The subdivision is anything but a simple site, however, as it would require the removal of 50% of all of the established trees, without any environmental replacement; creation of an impervious, two-lane boulevard 42 feet wide through — not over — acres of fresh water wetlands and their adjacent areas; and the blasting of rock to conquer the natural topography to give access to some of the lots.
The applicant states that the infrastructure alone will take one and a half years to complete followed by approximately an additional four years for the construction of the housing. Of course, this assumption is based on all of the lots being sold in a timely manner, and that the lots will be developed immediately thereafter. These assumptions are, at best, exceedingly optimistic in today’s market. However, by then the applicant will be gone with his projected profit, leaving the rest of us to deal with the permanent damage and scars that he will have dealt to this unspoiled land.
So how does such a development like this actually get approved, even though we have many measures in place to tame development proposals, to encourage more environmentally sensitive solutions?

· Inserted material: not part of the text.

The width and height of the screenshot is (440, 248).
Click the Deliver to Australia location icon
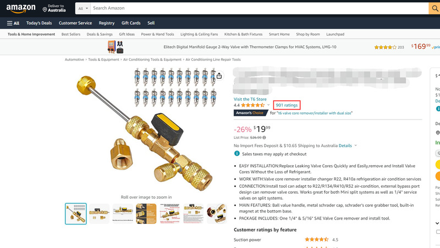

This is how it is done: employ a lot of attorneys and other professionals to create and then dump volumes and pages of statements, charts, diagrams, and plans on to the volunteer-staffed Zoning Board so that they are dazzled by the smoke and mirrors to the degree that they do not believe they can reject this hugely documented and illustrated application. That’s it! No magic.
The Draft Environmental Impact Statement (DEIS) Cover Page is 193 pages in length. The DEIS Appendix SEQR State Environmental Quality Review is 248 pages in length. Then the Engineering Plans, Landscape Architect Plans, and finally Storm Water Pollution Prevention Plans (SWPPP) — 848 pages in length. All in all, the cost to print out just one set of these documents is over $1,000.
This is an “The Emperor has no clothes” type of event. The question that I would be asking is simple: Why should the Board grant excessive relief to a contract vendee who is not addressing a hardship other than one of his own creation?
Personally, I am in favor of sensitive development, but please work with nature and not bulldoze it.